What you are asked to do. In the entries that follow, the lines from the one with "The width and height of the screenshot is (548, 483)." through the one with "Given: Select LSI radio in RTC Clock Mux" are the ones to write out, exactly and with both ends included. Nothing else should appear.
*** Records shown ***
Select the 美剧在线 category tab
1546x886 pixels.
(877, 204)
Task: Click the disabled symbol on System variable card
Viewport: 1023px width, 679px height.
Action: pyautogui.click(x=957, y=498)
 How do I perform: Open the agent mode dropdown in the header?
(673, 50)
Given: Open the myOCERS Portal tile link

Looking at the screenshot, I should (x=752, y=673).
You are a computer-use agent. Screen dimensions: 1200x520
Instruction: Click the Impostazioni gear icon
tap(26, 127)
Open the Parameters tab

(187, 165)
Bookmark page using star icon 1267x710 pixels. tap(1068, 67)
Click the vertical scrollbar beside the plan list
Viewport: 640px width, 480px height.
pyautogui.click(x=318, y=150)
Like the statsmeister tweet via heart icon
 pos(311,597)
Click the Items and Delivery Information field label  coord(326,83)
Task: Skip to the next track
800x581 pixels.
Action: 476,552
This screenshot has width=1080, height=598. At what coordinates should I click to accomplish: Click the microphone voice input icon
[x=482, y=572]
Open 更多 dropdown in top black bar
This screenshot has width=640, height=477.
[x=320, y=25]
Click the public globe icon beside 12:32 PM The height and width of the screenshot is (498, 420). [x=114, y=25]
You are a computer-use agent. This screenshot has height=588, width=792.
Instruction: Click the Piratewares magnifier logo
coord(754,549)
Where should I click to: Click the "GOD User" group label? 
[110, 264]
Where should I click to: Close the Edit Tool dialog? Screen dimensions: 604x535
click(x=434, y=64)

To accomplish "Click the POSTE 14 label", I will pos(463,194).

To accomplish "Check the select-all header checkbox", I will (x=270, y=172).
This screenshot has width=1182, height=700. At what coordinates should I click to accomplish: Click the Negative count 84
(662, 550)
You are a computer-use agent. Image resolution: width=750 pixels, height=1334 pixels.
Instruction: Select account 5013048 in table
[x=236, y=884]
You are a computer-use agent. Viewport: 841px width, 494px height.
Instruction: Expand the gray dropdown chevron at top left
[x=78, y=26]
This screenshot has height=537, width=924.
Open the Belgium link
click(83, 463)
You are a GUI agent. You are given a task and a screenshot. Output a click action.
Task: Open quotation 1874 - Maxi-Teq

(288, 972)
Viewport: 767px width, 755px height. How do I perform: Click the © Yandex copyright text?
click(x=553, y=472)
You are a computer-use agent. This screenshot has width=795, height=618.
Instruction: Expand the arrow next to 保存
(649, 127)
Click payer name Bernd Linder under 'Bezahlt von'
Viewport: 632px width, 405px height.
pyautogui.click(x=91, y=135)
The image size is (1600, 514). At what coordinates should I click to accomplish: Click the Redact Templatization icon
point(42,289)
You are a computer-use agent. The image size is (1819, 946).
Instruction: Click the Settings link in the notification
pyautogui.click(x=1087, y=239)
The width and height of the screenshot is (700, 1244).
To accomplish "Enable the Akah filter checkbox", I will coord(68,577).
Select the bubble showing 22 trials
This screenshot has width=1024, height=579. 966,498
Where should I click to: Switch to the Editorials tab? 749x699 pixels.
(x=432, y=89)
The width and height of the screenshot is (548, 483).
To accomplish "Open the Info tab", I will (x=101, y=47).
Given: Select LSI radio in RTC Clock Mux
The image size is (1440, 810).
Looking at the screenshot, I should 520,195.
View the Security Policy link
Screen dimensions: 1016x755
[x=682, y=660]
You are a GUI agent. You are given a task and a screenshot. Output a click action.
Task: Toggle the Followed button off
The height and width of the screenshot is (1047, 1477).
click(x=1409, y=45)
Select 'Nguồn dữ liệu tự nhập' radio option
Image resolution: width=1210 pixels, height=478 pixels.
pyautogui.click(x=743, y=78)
***
Solution for this task.
The width and height of the screenshot is (548, 483).
To accomplish "Open the Info tab", I will (x=101, y=47).
Given: Select LSI radio in RTC Clock Mux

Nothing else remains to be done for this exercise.